How to Apply and Get Approved
Getting private health insurance in Canada is straightforward, but the process can be confusing. Our step-by-step guide walks you through everything: From Application to Approval: How to Get Private Health Insurance in Canada.
Steps summary:
- Determine your needs – List your expected dental work, prescription drugs, and vision expenses.
- Compare quotes – Use an insurance broker or comparison website. Don’t just look at price; check coverage details.
- Complete the application – Answer health questions honestly. Misrepresentation can void your coverage.
- Underwriting – The insurer may request a medical review. This can take 1–4 weeks.
- Policy issuance – Once approved, you’ll receive a certificate and a waiting period schedule begins.
Pro tip: If you are healthy and under 40, you can often get approved quickly with minimal exclusions. Older applicants or those with chronic conditions may face higher premiums or waiting periods.
Real-World Cost Scenarios
Let’s put numbers to the benefits. Here are three common scenarios comparing costs with and without private insurance.
Scenario 1: Family of four – dental cleaning and fillings
- Without insurance: 4 cleanings ($150 each) + 2 fillings ($300 each) = $1,200
- With a plan (80% co-insurance, $50 deductible, $2,000 annual max): $1,200 – ($1,200 × 80%) – $50 = $190 out-of-pocket. You save $1,010.
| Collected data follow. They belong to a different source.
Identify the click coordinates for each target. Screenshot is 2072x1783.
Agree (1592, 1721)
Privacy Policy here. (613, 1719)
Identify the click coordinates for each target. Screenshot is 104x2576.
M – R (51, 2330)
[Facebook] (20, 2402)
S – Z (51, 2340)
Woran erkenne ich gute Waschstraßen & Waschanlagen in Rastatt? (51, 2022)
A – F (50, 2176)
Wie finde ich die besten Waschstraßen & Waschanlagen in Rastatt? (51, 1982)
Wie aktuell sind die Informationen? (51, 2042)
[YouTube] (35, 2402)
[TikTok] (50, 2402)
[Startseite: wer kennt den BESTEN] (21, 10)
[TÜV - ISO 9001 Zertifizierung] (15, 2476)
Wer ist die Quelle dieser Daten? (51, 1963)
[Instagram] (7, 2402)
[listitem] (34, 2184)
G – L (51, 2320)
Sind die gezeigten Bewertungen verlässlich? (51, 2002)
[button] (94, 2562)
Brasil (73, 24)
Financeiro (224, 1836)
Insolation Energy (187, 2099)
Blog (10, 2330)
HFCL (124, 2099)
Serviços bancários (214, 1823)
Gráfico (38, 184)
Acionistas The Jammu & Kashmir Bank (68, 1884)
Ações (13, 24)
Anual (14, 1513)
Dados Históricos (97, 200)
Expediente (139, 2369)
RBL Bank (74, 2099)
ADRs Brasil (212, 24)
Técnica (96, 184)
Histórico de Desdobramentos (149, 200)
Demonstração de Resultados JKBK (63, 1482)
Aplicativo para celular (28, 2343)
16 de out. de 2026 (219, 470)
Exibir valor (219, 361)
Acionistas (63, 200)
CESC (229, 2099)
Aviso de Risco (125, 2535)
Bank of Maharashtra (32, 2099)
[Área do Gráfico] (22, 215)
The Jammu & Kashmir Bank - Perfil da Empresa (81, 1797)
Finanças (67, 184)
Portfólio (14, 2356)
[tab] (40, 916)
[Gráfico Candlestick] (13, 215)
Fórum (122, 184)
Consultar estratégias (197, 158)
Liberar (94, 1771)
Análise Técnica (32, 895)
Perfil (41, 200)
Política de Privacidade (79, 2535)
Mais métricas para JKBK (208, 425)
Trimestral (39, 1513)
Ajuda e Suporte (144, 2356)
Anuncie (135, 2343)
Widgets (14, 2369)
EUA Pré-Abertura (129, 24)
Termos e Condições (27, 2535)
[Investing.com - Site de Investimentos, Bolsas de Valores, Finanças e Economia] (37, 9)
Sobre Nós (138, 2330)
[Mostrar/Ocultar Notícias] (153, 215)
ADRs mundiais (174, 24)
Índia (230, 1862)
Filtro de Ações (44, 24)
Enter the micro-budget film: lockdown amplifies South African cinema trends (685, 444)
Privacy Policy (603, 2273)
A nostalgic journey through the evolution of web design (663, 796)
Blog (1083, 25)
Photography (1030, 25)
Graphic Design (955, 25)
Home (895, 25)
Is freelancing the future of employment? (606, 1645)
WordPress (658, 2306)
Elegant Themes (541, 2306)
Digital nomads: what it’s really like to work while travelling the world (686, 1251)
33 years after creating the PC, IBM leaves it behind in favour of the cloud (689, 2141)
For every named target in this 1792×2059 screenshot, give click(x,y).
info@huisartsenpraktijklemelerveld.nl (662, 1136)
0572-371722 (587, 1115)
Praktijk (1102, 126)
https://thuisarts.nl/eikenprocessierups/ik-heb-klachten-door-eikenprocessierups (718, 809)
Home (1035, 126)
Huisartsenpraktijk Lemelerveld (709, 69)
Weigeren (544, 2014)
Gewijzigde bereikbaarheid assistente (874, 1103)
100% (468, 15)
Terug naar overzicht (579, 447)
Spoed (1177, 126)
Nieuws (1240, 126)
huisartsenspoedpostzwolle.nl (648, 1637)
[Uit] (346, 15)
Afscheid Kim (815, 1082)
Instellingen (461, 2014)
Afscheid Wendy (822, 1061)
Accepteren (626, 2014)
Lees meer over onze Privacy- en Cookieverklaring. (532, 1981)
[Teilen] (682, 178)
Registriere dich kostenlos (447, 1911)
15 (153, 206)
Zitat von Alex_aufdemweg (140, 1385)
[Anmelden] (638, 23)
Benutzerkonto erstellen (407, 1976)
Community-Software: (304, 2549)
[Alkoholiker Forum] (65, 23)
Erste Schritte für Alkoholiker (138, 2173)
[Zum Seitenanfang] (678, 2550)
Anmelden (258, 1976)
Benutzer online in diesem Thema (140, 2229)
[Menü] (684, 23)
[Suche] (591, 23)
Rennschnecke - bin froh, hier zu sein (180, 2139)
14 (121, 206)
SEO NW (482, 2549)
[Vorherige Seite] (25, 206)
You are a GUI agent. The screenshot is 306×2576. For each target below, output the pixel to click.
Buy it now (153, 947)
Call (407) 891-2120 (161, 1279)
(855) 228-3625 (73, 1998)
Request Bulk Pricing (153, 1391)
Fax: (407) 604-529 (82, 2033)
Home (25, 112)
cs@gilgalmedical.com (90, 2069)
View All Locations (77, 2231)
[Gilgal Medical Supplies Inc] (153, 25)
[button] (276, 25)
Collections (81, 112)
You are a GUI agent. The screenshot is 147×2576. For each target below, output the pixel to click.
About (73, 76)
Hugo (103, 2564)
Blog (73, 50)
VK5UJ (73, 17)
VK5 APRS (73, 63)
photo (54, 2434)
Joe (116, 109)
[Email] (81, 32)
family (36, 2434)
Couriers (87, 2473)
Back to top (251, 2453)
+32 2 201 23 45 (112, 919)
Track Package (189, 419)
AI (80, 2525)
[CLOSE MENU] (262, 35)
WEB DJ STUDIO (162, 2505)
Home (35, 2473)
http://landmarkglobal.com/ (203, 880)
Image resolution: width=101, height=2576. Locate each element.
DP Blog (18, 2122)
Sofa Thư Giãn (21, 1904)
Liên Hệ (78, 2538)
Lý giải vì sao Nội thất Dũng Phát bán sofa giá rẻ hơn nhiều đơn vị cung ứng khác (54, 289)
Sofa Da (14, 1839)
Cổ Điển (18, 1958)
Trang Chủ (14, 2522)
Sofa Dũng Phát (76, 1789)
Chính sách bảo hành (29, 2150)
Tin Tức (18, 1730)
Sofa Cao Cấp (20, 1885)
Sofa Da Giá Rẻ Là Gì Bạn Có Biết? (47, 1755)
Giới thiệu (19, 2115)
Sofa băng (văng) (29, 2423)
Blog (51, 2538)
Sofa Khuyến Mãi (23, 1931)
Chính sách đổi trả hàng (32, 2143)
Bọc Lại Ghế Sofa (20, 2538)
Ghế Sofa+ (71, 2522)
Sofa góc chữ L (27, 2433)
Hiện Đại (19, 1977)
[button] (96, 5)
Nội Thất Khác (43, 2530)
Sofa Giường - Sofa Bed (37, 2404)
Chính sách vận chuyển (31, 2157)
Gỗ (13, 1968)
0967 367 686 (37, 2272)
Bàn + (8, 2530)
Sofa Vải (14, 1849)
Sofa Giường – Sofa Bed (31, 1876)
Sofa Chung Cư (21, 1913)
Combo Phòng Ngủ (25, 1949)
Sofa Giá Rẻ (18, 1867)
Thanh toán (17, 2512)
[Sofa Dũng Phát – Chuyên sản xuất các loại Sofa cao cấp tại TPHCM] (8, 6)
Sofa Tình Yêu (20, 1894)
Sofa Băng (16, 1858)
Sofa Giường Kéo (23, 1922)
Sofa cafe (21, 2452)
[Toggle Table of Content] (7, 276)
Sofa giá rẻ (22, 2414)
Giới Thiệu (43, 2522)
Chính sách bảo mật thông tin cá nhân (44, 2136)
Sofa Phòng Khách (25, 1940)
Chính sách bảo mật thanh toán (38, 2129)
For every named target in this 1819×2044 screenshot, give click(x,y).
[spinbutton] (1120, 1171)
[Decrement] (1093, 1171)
Scenario 2: Adult – one pair of glasses + eye exam
- Without insurance: Exam ($120) + basic frames ($200) + single-vision lenses ($150) = $470
- With a plan that provides $150 for exam and $250 for glasses: $470 – $400 allowance = $70 out-of-pocket. You save $400.
Scenario 3: Senior – monthly prescription for high blood pressure
- Without insurance: Generic telmisartan $40/month = $480/year
- With a plan ($5 co-pay per 30-day supply): $5 × 12 = $60/year. You save $420.
Expert Tips for Maximizing Your Benefits
- Know your annual maximums. If you have expensive dental work, schedule it in one calendar year to maximize coverage, but watch that you don’t exceed the cap.
- Coordinate with your spouse’s plan. If both have separate coverage, you can claim the unpaid portion from the second plan (coordination of benefits). This can nearly eliminate out-of-pocket costs.
- Use a Health Spending Account (HSA) if available. An HSA lets you set aside pre-tax dollars for medical expenses not covered by your plan, such as laser eye surgery or orthodontics.
- Review your plan annually. Your dental or drug needs change. Each year during renewal, check if your plan still fits your budget and coverage requirements.
- Consider a plan with a higher deductible and lower premium if you’re generally healthy and only need catastrophic protection.
Conclusion
Canadian dental, vision, and prescription drug coverage under private health insurance is a valuable – but limited – benefit. Understanding exactly what’s covered, the annual caps, co-insurance, and waiting periods will help you avoid surprises and maximize your savings.
If you currently have no supplementary coverage, even a basic plan can save you hundreds or thousands of dollars per year on routine expenses. But don’t buy blindly. Compare policies, read the fine print, and choose a plan that matches your actual health needs. Armed with this deep dive, you’re now ready to make an informed decision about protecting your teeth, eyes, and prescriptions.